Quand toute jeune elle tapait dans un ballon sur le terrain sablonneux de son quartier de Ndeungagne, à Yoff, Seyni Ndir Seck n’aurait jamais pu imaginer combien le football changerait sa vie. Son parcours de joueuse à dirigeant de haut niveau prouve que le travail, la résilience et la persévérance sont les clés de la réussite, quel que soit le domaine. Aujourd’hui présidente de la commission féminine de la Fédération sénégalaise de football (Fsf), fruit de son engagement indéfectible, la fondatrice de l’association Ladies’ Turn brigue un nouveau mandat. Son ambition : parachever l’œuvre de développement du football féminin et œuvrer pour une présence plus accrue des femmes dans les sphères décisionnelles.
Elle est partie de loin et sa passion pour le football a payé. Des terrains sablonneux de Yoff à la Fédération sénégalaise de football, Seyni Ndir Seck a réussi à concrétiser une partie de son rêve ; celui de voir le football féminin sénégalais se développer.
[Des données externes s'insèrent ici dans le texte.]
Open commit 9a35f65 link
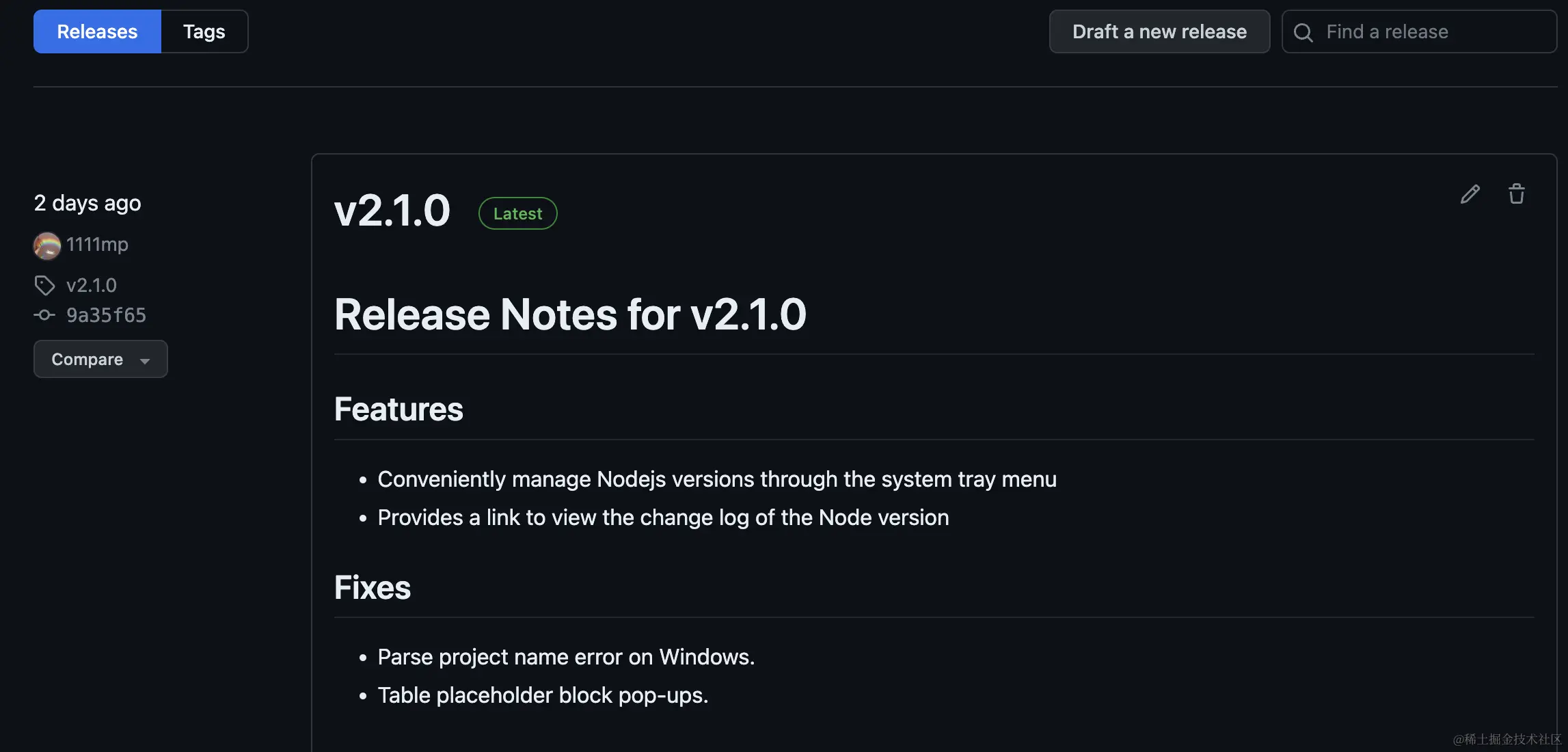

Que d’investissements et de sacrifices pour y arriver !
Présidente de la Commission féminine de la Fédération sénégalaise de football (Fsf) depuis 2017, Seyni Ndir Seck est aussi présidente de la commission du football féminin au niveau de la zone Ufoa A et depuis quatre ans, elle est coordinatrice générale Caf et a eu à participer à plusieurs compétitions comme la Women’s Champions League, la Coupe Caf et la Ligue des champions chez les hommes. « Tout cela, c’est de l’expérience emmagasinée, qui va me servir pour mieux accompagner le football féminin et développer le leadership des filles à travers le football », explique la mordue de football dont le parcours est marqué par une détermination sans faille.
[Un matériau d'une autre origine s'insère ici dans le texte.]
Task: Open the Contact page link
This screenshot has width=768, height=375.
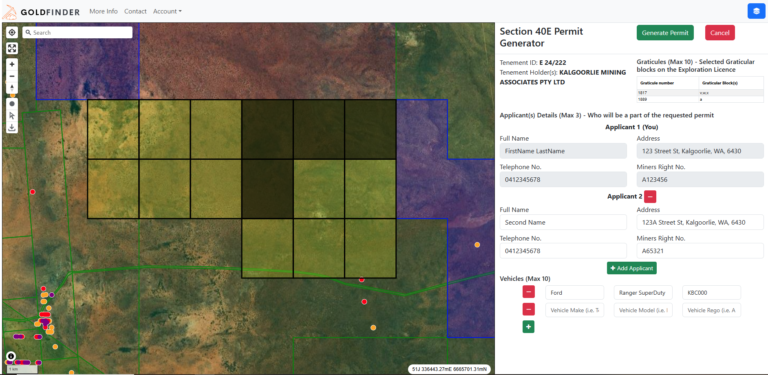Action: 135,11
Plus qu’une passion, le football est un véritable mode de vie pour Seyni Ndir Seck. Elle a commencé à jouer très jeune, dans son quartier à Ndeungagne, avec les garçons de son âge. Plus tard, elle a porté les couleurs des Gazelles de la municipalité, puis a évolué pendant dix ans chez les Aigles de Médina. Elle a terminé sa prestigieuse carrière au Lycée Ameth Fall, à Saint-Louis. Seyni a aussi porté le maillot national. Elle a fait partie de la première équipe nationale en 2002 et a défendu les couleurs du Sénégal pendant dix ans avant de décrocher. Puis, soucieuse de changer les codes, elle est partie en France pour faire un Master en management et en organisation sportive. « Je me suis dit qu’il ne suffisait pas simplement de dire que je suis ancienne joueuse, donc j’ai le droit d’occuper tel ou tel poste. Je pense qu’aujourd’hui, le sport c’est une industrie et on se doit d’avoir une formation pour avoir les compétences requises si l’on aspire à faire partie des dirigeants », affirme-t-elle.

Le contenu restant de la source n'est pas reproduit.